_JOB_. Could you return every one of the records below, line for line and unchanged?

_DATA_.
• • • • •

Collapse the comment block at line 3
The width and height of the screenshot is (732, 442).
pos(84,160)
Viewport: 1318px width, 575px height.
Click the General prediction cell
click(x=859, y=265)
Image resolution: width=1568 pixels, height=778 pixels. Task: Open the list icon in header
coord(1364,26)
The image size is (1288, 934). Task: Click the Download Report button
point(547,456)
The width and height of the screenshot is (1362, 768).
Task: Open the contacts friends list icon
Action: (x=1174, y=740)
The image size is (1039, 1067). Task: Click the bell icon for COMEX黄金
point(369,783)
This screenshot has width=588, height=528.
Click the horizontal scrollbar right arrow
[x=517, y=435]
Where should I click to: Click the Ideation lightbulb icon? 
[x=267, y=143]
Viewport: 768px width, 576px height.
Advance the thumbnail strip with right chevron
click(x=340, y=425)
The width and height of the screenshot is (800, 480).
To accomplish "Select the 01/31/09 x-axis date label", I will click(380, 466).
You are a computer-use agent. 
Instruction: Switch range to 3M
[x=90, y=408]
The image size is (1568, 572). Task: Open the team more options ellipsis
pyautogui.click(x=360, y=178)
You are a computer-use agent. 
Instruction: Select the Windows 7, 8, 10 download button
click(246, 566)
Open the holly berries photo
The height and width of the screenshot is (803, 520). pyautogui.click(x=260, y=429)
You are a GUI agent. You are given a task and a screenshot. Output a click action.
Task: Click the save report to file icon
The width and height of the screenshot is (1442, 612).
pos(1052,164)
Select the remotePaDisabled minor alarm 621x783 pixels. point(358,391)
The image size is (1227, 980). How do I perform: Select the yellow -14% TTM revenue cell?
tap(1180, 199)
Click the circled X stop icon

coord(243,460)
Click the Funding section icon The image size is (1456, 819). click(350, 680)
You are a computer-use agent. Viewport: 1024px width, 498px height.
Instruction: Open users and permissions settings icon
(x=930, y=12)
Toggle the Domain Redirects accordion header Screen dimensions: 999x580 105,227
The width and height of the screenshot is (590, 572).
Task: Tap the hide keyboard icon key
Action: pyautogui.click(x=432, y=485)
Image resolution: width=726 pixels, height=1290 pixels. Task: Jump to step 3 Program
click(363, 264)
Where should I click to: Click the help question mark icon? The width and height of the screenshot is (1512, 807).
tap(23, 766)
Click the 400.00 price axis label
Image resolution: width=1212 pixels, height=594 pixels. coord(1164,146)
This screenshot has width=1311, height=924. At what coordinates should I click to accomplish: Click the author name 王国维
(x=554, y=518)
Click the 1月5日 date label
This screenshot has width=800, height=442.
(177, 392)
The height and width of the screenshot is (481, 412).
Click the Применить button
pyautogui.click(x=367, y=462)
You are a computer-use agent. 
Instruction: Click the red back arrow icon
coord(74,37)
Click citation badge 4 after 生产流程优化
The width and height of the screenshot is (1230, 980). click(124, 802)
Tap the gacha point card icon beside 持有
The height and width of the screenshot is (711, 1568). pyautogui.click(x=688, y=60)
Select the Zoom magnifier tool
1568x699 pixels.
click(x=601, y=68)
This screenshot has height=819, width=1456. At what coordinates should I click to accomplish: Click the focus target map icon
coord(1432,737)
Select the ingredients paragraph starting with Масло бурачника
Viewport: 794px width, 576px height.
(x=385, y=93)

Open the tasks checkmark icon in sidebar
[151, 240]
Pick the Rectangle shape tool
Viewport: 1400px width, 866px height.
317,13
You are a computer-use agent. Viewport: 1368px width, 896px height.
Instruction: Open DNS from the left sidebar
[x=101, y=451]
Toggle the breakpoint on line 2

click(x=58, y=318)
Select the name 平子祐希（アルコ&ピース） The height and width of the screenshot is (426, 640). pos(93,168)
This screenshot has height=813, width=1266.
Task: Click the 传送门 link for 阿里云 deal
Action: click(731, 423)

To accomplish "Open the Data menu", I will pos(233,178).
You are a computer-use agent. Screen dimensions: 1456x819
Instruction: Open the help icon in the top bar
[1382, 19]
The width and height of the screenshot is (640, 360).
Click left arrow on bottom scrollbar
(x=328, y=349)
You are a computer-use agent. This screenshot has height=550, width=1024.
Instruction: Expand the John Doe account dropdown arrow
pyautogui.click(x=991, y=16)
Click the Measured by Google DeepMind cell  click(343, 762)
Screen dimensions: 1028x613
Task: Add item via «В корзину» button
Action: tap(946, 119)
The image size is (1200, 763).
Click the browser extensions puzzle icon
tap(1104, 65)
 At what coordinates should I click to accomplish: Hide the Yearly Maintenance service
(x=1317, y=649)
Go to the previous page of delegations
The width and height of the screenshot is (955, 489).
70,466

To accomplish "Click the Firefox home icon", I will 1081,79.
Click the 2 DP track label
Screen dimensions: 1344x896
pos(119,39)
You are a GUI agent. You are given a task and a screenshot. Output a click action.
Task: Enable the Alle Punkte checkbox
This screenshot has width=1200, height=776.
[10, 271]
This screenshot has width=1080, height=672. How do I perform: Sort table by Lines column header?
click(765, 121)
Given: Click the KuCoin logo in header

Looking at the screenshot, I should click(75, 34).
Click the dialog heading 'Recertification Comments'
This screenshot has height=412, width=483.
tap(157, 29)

• • • • •

_RESPONSE_.
Collapse the comment block at line 3
The width and height of the screenshot is (732, 442).
pos(84,160)
Viewport: 1318px width, 575px height.
Click the General prediction cell
click(x=859, y=265)
Image resolution: width=1568 pixels, height=778 pixels. Task: Open the list icon in header
coord(1364,26)
The image size is (1288, 934). Task: Click the Download Report button
point(547,456)
The width and height of the screenshot is (1362, 768).
Task: Open the contacts friends list icon
Action: (x=1174, y=740)
The image size is (1039, 1067). Task: Click the bell icon for COMEX黄金
point(369,783)
This screenshot has width=588, height=528.
Click the horizontal scrollbar right arrow
[x=517, y=435]
Where should I click to: Click the Ideation lightbulb icon? 
[x=267, y=143]
Viewport: 768px width, 576px height.
Advance the thumbnail strip with right chevron
click(x=340, y=425)
The width and height of the screenshot is (800, 480).
To accomplish "Select the 01/31/09 x-axis date label", I will click(380, 466).
You are a computer-use agent. 
Instruction: Switch range to 3M
[x=90, y=408]
The image size is (1568, 572). Task: Open the team more options ellipsis
pyautogui.click(x=360, y=178)
You are a computer-use agent. 
Instruction: Select the Windows 7, 8, 10 download button
click(246, 566)
Open the holly berries photo
The height and width of the screenshot is (803, 520). pyautogui.click(x=260, y=429)
You are a GUI agent. You are given a task and a screenshot. Output a click action.
Task: Click the save report to file icon
The width and height of the screenshot is (1442, 612).
pos(1052,164)
Select the remotePaDisabled minor alarm 621x783 pixels. point(358,391)
The image size is (1227, 980). How do I perform: Select the yellow -14% TTM revenue cell?
tap(1180, 199)
Click the circled X stop icon

coord(243,460)
Click the Funding section icon The image size is (1456, 819). click(350, 680)
You are a computer-use agent. Viewport: 1024px width, 498px height.
Instruction: Open users and permissions settings icon
(x=930, y=12)
Toggle the Domain Redirects accordion header Screen dimensions: 999x580 105,227
The width and height of the screenshot is (590, 572).
Task: Tap the hide keyboard icon key
Action: pyautogui.click(x=432, y=485)
Image resolution: width=726 pixels, height=1290 pixels. Task: Jump to step 3 Program
click(363, 264)
Where should I click to: Click the help question mark icon? The width and height of the screenshot is (1512, 807).
tap(23, 766)
Click the 400.00 price axis label
Image resolution: width=1212 pixels, height=594 pixels. coord(1164,146)
This screenshot has width=1311, height=924. At what coordinates should I click to accomplish: Click the author name 王国维
(x=554, y=518)
Click the 1月5日 date label
This screenshot has width=800, height=442.
(177, 392)
The height and width of the screenshot is (481, 412).
Click the Применить button
pyautogui.click(x=367, y=462)
You are a computer-use agent. 
Instruction: Click the red back arrow icon
coord(74,37)
Click citation badge 4 after 生产流程优化
The width and height of the screenshot is (1230, 980). click(124, 802)
Tap the gacha point card icon beside 持有
The height and width of the screenshot is (711, 1568). pyautogui.click(x=688, y=60)
Select the Zoom magnifier tool
1568x699 pixels.
click(x=601, y=68)
This screenshot has height=819, width=1456. At what coordinates should I click to accomplish: Click the focus target map icon
coord(1432,737)
Select the ingredients paragraph starting with Масло бурачника
Viewport: 794px width, 576px height.
(x=385, y=93)

Open the tasks checkmark icon in sidebar
[151, 240]
Pick the Rectangle shape tool
Viewport: 1400px width, 866px height.
317,13
You are a computer-use agent. Viewport: 1368px width, 896px height.
Instruction: Open DNS from the left sidebar
[x=101, y=451]
Toggle the breakpoint on line 2

click(x=58, y=318)
Select the name 平子祐希（アルコ&ピース） The height and width of the screenshot is (426, 640). pos(93,168)
This screenshot has height=813, width=1266.
Task: Click the 传送门 link for 阿里云 deal
Action: click(731, 423)

To accomplish "Open the Data menu", I will pos(233,178).
You are a computer-use agent. Screen dimensions: 1456x819
Instruction: Open the help icon in the top bar
[1382, 19]
The width and height of the screenshot is (640, 360).
Click left arrow on bottom scrollbar
(x=328, y=349)
You are a computer-use agent. This screenshot has height=550, width=1024.
Instruction: Expand the John Doe account dropdown arrow
pyautogui.click(x=991, y=16)
Click the Measured by Google DeepMind cell  click(343, 762)
Screen dimensions: 1028x613
Task: Add item via «В корзину» button
Action: tap(946, 119)
The image size is (1200, 763).
Click the browser extensions puzzle icon
tap(1104, 65)
 At what coordinates should I click to accomplish: Hide the Yearly Maintenance service
(x=1317, y=649)
Go to the previous page of delegations
The width and height of the screenshot is (955, 489).
70,466

To accomplish "Click the Firefox home icon", I will 1081,79.
Click the 2 DP track label
Screen dimensions: 1344x896
pos(119,39)
You are a GUI agent. You are given a task and a screenshot. Output a click action.
Task: Enable the Alle Punkte checkbox
This screenshot has width=1200, height=776.
[10, 271]
This screenshot has width=1080, height=672. How do I perform: Sort table by Lines column header?
click(765, 121)
Given: Click the KuCoin logo in header

Looking at the screenshot, I should click(75, 34).
Click the dialog heading 'Recertification Comments'
This screenshot has height=412, width=483.
tap(157, 29)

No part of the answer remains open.